▶ [Work request] What follows are records. Restate all of them word for word.

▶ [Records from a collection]
• • • • •
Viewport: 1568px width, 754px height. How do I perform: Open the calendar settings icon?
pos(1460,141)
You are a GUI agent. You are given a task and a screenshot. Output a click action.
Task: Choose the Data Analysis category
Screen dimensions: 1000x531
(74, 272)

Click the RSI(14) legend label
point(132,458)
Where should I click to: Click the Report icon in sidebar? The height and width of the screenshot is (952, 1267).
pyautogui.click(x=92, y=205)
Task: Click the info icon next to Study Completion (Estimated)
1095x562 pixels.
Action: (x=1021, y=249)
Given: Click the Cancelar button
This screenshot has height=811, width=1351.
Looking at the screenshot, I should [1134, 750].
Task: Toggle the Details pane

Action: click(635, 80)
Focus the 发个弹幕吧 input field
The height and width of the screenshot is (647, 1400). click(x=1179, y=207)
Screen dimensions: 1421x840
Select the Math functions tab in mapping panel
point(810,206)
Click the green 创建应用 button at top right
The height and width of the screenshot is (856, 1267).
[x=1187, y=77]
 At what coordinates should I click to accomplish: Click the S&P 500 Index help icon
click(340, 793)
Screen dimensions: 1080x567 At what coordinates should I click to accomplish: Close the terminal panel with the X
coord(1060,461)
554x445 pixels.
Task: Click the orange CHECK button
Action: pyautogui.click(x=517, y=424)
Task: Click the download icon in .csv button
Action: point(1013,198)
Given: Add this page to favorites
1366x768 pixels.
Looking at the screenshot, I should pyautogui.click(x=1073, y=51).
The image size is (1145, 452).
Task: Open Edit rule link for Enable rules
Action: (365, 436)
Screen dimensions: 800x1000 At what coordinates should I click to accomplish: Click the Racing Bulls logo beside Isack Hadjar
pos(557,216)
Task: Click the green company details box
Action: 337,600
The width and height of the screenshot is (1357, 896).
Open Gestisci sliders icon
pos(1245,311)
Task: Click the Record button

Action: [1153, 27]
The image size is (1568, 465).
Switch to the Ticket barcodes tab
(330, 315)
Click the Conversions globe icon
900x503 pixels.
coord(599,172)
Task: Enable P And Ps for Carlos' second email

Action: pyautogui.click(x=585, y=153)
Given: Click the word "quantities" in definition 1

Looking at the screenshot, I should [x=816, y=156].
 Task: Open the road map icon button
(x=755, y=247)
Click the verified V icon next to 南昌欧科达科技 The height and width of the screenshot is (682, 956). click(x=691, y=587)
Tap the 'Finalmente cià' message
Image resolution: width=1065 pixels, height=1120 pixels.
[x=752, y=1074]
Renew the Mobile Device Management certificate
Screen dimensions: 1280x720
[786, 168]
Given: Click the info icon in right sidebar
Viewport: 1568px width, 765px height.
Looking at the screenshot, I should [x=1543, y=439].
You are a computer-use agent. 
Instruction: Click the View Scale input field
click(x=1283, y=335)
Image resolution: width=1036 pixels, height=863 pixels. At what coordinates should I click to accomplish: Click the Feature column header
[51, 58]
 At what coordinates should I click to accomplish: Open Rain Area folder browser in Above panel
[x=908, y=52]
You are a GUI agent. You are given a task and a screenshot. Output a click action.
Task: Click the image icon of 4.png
• • • • •
▶ [Your response]
Viewport: 1568px width, 754px height. How do I perform: Open the calendar settings icon?
pos(1460,141)
You are a GUI agent. You are given a task and a screenshot. Output a click action.
Task: Choose the Data Analysis category
Screen dimensions: 1000x531
(74, 272)

Click the RSI(14) legend label
point(132,458)
Where should I click to: Click the Report icon in sidebar? The height and width of the screenshot is (952, 1267).
pyautogui.click(x=92, y=205)
Task: Click the info icon next to Study Completion (Estimated)
1095x562 pixels.
Action: (x=1021, y=249)
Given: Click the Cancelar button
This screenshot has height=811, width=1351.
Looking at the screenshot, I should [1134, 750].
Task: Toggle the Details pane

Action: click(635, 80)
Focus the 发个弹幕吧 input field
The height and width of the screenshot is (647, 1400). click(x=1179, y=207)
Screen dimensions: 1421x840
Select the Math functions tab in mapping panel
point(810,206)
Click the green 创建应用 button at top right
The height and width of the screenshot is (856, 1267).
[x=1187, y=77]
 At what coordinates should I click to accomplish: Click the S&P 500 Index help icon
click(340, 793)
Screen dimensions: 1080x567 At what coordinates should I click to accomplish: Close the terminal panel with the X
coord(1060,461)
554x445 pixels.
Task: Click the orange CHECK button
Action: pyautogui.click(x=517, y=424)
Task: Click the download icon in .csv button
Action: point(1013,198)
Given: Add this page to favorites
1366x768 pixels.
Looking at the screenshot, I should pyautogui.click(x=1073, y=51).
The image size is (1145, 452).
Task: Open Edit rule link for Enable rules
Action: (365, 436)
Screen dimensions: 800x1000 At what coordinates should I click to accomplish: Click the Racing Bulls logo beside Isack Hadjar
pos(557,216)
Task: Click the green company details box
Action: 337,600
The width and height of the screenshot is (1357, 896).
Open Gestisci sliders icon
pos(1245,311)
Task: Click the Record button

Action: [1153, 27]
The image size is (1568, 465).
Switch to the Ticket barcodes tab
(330, 315)
Click the Conversions globe icon
900x503 pixels.
coord(599,172)
Task: Enable P And Ps for Carlos' second email

Action: pyautogui.click(x=585, y=153)
Given: Click the word "quantities" in definition 1

Looking at the screenshot, I should [x=816, y=156].
 Task: Open the road map icon button
(x=755, y=247)
Click the verified V icon next to 南昌欧科达科技 The height and width of the screenshot is (682, 956). click(x=691, y=587)
Tap the 'Finalmente cià' message
Image resolution: width=1065 pixels, height=1120 pixels.
[x=752, y=1074]
Renew the Mobile Device Management certificate
Screen dimensions: 1280x720
[786, 168]
Given: Click the info icon in right sidebar
Viewport: 1568px width, 765px height.
Looking at the screenshot, I should [x=1543, y=439].
You are a computer-use agent. 
Instruction: Click the View Scale input field
click(x=1283, y=335)
Image resolution: width=1036 pixels, height=863 pixels. At what coordinates should I click to accomplish: Click the Feature column header
[51, 58]
 At what coordinates should I click to accomplish: Open Rain Area folder browser in Above panel
[x=908, y=52]
You are a GUI agent. You are given a task and a screenshot. Output a click action.
Task: Click the image icon of 4.png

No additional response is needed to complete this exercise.